Originally posted in an economics blog to which I occasionally contributed; the entertaining yet now defunct Bringing Sexy Back To Economics.
The whole point of Italian food is that it is simple. The ingredients should be easy to find, instructions loosely followed and the result a rich but straightforward flavour, which will vary slightly from kitchen to kitchen. The same dish cooked by different chefs will not produce identical results, but they will all be equally good, with their own little twists.
I’ve never seen an Italian grandmother measure an ingredient going in to a food. She will use her instinct, and years of experience just seeing the right amount in her hand. She will stand over a pot and taste and smell it, adding what is necessary until the flavour is right.
Same goes for management. If you assemble your team, find a list of best practices and go through the motions, you will get nowhere. Similarly – and a common problem in management – if you were previously a producer promoted to (your level of incompetence) management. You might think “This is how I did my job and I have been successful, so everyone else should input the same formula and we’ll do great”.
It doesn’t work like that. Humans are all different. We are each incentivised and motivated in different ways.

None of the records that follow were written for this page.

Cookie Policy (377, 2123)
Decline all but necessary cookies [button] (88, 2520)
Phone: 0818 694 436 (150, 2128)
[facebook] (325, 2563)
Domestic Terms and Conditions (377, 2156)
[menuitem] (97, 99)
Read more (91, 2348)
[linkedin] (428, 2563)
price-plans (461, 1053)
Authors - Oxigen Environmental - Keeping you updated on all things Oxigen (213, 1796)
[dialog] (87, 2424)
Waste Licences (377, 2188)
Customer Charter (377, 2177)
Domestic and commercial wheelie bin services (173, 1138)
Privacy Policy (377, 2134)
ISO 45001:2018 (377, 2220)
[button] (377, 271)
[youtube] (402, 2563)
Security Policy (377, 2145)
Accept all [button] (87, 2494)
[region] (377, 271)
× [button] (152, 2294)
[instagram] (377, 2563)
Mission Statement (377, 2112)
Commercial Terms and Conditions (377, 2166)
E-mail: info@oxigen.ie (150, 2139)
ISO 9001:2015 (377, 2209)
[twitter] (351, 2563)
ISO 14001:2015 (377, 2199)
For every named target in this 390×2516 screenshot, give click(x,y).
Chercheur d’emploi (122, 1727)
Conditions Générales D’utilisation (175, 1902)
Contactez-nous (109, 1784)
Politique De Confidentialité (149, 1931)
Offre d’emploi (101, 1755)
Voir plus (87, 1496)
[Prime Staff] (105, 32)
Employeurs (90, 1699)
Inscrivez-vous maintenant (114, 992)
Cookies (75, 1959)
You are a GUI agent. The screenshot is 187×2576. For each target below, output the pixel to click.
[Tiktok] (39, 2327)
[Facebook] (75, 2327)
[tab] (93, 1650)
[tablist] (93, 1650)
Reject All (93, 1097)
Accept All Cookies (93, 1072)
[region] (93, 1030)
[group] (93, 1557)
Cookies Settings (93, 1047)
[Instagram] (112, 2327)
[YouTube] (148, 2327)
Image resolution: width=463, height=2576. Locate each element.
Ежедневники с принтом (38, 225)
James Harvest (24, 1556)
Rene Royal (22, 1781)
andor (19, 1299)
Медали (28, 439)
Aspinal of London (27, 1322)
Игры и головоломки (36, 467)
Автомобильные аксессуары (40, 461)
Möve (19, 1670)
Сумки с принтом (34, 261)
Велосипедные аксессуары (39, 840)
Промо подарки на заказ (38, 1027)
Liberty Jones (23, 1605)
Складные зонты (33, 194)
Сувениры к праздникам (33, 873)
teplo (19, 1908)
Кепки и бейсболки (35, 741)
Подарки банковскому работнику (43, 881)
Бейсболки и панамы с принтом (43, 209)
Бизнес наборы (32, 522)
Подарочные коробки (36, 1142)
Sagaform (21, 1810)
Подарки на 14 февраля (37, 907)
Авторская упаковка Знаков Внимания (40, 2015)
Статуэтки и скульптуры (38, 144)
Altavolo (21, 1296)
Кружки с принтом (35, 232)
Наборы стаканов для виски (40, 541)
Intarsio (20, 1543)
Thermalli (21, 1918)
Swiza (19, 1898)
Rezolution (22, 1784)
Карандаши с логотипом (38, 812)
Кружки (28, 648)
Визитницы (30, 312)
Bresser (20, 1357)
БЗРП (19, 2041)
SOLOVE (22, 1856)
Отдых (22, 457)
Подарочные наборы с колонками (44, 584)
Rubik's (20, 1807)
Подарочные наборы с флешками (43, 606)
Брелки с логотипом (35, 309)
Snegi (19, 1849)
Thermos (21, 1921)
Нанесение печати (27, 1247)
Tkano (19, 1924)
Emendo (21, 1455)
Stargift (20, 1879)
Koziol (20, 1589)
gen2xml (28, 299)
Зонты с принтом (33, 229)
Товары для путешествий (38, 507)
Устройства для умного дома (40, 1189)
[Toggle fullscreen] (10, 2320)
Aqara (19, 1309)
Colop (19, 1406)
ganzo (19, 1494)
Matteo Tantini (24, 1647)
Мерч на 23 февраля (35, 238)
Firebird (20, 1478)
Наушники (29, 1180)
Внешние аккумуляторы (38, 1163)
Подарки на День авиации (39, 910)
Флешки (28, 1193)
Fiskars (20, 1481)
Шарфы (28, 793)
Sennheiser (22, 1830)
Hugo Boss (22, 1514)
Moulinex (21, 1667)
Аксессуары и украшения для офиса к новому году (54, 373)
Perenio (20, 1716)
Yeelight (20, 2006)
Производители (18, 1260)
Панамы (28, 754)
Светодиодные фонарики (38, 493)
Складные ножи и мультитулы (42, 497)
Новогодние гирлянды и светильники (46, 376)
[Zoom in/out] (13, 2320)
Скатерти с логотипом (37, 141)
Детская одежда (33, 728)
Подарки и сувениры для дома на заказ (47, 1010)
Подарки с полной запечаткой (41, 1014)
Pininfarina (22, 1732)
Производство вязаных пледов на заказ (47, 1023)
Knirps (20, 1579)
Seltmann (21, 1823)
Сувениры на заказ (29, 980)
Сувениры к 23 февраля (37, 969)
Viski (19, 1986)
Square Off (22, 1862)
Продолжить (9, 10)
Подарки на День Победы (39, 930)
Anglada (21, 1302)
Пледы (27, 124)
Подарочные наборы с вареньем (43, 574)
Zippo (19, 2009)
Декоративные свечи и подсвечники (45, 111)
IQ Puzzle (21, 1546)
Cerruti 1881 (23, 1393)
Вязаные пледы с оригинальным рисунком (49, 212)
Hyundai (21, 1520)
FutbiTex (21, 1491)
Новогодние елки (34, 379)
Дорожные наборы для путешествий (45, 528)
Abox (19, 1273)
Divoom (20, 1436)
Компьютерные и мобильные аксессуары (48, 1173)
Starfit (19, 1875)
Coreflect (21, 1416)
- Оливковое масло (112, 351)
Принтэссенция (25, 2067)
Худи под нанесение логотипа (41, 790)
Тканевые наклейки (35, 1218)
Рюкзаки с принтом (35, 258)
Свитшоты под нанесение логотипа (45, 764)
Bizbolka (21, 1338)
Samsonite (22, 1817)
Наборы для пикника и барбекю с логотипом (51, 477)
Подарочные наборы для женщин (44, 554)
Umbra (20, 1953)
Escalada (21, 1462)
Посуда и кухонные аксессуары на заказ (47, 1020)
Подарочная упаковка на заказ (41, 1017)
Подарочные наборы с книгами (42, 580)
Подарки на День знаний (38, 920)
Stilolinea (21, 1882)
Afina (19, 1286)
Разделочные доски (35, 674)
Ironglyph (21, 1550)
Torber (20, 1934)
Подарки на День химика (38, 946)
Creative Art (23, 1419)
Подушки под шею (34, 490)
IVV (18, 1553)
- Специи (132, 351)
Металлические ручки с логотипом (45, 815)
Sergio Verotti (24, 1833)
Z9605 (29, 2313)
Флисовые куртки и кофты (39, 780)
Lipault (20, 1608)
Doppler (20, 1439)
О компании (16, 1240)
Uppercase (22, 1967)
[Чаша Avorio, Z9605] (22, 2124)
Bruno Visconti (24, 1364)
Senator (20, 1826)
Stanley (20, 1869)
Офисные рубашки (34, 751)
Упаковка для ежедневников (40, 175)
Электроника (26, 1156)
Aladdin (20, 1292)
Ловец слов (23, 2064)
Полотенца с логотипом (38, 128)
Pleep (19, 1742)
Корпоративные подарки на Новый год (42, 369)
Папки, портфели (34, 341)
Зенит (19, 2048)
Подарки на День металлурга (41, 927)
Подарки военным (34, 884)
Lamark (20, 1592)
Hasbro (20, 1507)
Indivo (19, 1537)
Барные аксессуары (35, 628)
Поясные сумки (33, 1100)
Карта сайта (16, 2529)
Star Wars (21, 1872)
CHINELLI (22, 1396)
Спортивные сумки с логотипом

A good manager will work to the strengths of each, maximising the resources at his disposal and adding the relevant knowledge from his own experience. Food ingredients, as a matter of interest, are very much the same: try making the exact same dish with two different brands of cocoa powder and you will see what I mean.
You know where you want to be at the end, let’s say, a carbonara, or a chosen quantitative team result, and you know where you are now: 3 eggs, bacon and spaghetti, or a team of 5, 3 weeks of time and given budget. Now lead your people toward their strengths, deal with each depending on his preference, and be accountable for the outcome. You don’t create the flavours: your ingredients do. You simply mix ‘em all together.